When you get home from the store, take out your computer or tablet and search for “heirloom tomato.” You can also search for specific varieties, like German Johnson or Cherokee Red. What you’ll find are pictures of a fruit that don’t look like what you find in the supermarket.  They don’t taste like what you find in the supermarket, either.

If you’re accustomed to seeing the round red perfection of supermarket tomatoes, heirloom tomatoes may look funny.

You might think they look like the result of a failed radiation experiment. But, unless you buy your tomatoes for decoration only, those heirloom tomatoes are a lot better at what we buy tomatoes for. They’re nutritious and they taste good.

The reason that heirloom tomatoes taste good, among other things, is because they have more sugar. They also tend to be juicier. They’re perfect for a tomato sandwich. Unless neatness is more important than flavor for you.

The tomato you buy at your supermarket may not be perfect for a tomato sandwich. But it is perfect for a lot of other things. When it’s ripe, it’s uniformly red. Heirloom tomatoes tend to be darker and have some green around the stem. Grocery store tomatoes have a longer shelf life. They’re more resistant to some diseases. They can handle the refrigeration and shipping stresses.
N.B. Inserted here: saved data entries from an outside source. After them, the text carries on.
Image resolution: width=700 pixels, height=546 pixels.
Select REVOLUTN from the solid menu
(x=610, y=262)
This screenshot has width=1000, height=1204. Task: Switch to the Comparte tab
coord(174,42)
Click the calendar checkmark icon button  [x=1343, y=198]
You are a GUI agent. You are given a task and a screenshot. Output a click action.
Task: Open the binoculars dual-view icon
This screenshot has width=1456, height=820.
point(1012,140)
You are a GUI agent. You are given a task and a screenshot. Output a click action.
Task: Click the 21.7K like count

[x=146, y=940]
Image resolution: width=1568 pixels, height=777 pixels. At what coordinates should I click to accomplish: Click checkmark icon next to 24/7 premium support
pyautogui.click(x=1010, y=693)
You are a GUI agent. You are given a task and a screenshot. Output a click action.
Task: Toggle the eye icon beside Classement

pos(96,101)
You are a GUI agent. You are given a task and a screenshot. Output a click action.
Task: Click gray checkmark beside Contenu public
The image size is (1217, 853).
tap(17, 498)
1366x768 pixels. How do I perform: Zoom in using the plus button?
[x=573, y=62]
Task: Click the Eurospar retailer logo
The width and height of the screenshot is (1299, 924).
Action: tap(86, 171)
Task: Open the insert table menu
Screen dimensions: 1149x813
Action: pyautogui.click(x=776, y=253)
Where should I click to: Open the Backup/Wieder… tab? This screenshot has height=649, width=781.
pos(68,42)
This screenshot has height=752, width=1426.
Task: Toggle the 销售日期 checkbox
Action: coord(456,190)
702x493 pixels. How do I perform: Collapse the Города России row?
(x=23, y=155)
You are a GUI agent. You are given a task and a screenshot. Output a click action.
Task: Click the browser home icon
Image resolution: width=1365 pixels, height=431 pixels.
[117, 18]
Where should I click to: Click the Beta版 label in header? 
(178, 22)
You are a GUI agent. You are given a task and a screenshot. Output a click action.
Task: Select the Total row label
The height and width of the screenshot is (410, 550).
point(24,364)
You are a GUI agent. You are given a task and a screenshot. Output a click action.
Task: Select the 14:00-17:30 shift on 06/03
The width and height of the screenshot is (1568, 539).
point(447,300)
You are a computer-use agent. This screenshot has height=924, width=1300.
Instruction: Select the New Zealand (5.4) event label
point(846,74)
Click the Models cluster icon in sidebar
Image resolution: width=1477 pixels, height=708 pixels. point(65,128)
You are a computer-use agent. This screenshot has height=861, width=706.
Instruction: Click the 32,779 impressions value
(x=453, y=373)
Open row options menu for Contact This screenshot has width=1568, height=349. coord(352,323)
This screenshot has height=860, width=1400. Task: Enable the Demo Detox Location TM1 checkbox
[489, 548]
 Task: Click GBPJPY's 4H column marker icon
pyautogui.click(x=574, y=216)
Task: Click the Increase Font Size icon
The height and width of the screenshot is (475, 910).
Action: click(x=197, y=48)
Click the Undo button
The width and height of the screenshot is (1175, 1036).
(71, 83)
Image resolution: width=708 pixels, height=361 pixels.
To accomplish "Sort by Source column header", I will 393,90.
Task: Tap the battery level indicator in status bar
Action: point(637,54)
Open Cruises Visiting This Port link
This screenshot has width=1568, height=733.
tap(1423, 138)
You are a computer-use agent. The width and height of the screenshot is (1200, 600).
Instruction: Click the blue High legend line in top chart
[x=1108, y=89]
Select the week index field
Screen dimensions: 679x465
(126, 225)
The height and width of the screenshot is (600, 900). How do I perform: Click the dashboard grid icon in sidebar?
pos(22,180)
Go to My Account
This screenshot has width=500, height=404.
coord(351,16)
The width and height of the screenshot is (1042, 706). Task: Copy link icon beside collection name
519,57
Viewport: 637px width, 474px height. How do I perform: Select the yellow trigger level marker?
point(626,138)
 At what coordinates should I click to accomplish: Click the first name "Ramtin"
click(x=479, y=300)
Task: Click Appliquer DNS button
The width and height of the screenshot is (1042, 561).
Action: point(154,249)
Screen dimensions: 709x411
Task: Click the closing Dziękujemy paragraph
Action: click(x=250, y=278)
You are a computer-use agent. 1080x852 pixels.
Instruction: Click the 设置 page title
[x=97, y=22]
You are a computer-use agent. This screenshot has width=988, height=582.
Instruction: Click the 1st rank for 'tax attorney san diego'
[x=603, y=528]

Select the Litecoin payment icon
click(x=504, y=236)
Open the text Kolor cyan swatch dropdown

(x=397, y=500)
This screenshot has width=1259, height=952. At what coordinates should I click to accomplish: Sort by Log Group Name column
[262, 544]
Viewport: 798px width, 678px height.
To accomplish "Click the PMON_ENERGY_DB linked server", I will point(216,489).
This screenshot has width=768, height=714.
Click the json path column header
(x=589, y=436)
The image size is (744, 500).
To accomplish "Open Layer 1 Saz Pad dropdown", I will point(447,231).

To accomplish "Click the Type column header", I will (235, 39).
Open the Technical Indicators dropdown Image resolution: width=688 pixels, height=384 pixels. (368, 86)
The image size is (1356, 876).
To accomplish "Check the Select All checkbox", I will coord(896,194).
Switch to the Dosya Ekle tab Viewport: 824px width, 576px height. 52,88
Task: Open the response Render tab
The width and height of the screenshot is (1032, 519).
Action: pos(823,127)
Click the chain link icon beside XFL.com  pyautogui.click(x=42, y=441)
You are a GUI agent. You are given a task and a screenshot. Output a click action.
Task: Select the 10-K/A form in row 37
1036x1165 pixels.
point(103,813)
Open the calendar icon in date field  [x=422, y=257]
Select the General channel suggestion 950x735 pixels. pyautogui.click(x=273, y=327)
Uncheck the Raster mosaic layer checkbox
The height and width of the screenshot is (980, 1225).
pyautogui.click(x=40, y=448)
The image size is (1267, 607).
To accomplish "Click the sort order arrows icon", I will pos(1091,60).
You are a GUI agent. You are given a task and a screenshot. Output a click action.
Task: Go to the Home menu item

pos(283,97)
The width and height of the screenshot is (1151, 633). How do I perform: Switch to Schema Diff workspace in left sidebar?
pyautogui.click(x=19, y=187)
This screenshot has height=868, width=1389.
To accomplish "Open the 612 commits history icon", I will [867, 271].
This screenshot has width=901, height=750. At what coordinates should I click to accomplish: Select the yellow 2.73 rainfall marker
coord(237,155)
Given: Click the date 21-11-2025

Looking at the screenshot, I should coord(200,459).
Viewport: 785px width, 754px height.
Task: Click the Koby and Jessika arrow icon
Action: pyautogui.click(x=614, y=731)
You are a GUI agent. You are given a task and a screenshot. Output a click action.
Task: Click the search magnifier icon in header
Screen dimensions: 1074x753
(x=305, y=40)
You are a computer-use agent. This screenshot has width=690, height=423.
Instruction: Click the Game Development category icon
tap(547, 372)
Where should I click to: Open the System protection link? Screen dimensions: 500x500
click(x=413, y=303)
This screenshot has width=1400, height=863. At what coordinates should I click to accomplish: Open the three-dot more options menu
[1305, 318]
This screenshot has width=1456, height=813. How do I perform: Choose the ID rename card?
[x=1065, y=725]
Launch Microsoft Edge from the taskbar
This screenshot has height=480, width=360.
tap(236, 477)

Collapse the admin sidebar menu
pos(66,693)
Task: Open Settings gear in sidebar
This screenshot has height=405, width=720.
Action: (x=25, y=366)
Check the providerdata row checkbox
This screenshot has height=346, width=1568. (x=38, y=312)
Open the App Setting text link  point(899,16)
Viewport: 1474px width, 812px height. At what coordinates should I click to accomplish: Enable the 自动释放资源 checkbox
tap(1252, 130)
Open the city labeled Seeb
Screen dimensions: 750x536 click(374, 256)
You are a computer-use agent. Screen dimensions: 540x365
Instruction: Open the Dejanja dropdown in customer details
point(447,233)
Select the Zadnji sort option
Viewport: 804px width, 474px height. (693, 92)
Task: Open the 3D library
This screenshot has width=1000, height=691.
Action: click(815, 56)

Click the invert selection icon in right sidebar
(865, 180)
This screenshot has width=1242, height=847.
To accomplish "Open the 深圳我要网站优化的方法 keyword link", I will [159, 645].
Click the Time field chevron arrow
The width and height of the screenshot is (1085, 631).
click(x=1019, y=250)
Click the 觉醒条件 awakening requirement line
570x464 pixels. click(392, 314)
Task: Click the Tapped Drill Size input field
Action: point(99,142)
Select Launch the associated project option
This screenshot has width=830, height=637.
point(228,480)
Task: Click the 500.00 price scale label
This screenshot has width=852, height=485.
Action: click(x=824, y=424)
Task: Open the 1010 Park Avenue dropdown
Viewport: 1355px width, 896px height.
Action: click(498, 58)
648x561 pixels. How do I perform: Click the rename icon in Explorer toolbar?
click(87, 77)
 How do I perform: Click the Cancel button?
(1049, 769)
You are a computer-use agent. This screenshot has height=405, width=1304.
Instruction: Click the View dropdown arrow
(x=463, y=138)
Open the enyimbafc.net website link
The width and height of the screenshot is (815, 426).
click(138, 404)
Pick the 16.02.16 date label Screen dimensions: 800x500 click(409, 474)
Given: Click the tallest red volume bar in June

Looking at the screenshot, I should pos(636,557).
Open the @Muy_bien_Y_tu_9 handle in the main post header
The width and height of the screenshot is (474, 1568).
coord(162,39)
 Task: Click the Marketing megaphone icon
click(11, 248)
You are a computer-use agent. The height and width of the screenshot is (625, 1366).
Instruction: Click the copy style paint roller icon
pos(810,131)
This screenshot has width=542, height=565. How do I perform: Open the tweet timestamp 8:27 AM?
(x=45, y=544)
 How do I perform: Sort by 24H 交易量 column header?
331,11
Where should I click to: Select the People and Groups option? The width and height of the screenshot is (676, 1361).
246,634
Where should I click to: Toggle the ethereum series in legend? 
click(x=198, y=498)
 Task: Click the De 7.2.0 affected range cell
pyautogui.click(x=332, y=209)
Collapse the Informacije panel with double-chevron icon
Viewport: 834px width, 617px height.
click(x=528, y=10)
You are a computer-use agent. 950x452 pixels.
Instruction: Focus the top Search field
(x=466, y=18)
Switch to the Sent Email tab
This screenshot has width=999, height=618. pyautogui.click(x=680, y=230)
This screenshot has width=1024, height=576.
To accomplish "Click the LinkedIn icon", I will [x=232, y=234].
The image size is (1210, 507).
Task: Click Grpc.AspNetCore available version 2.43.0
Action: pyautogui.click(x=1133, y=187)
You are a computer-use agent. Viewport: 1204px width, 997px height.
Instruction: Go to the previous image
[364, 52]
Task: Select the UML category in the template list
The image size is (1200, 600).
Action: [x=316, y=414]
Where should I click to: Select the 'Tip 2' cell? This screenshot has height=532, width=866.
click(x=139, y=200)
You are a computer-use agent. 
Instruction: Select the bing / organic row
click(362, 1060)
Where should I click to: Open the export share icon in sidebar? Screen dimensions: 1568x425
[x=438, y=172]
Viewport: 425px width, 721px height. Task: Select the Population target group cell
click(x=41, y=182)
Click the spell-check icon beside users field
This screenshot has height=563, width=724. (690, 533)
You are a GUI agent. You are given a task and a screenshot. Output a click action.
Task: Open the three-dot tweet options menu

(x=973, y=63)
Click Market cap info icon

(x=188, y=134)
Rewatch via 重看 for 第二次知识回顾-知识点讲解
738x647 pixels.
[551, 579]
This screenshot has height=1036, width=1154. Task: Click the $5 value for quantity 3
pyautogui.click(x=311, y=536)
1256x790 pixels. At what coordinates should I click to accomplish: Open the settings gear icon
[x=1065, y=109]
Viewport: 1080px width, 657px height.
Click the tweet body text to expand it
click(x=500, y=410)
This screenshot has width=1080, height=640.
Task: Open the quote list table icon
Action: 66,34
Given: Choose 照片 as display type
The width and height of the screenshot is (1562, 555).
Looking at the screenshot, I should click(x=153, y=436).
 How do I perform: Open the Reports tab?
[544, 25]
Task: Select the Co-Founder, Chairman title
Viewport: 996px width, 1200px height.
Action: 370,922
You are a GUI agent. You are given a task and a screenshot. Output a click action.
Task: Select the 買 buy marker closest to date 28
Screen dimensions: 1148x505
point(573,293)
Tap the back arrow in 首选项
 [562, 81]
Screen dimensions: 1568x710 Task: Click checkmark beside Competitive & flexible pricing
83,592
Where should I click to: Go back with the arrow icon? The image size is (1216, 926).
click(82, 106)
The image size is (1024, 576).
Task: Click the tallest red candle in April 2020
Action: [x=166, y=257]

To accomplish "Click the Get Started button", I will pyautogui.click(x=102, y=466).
The tomato industry improved the disease tolerance, shipping tolerance, shelf life, and uniform color of tomatoes. The only thing they didn’t improve was the flavor.

The result is a uniformly red, perfectly round tomato that tastes like sawdust. There’s a lesson there.

If you’re working to improve your product or service, make sure your changes make a positive difference to your customer or client. It’s easy to fool yourself and think that something that’s better for you is automatically better for your customer. Not so. Remember the tomato.

If you’re a leader, one of your challenges is to make things better. Make sure that you’re making things better for your teammates and not just better for you. Remember the tomato.

Bottom Line

Stop and think before you try to make something better. Are you making it better for the customer or your teammates? Or are you just making things better for you? Remember the tomato.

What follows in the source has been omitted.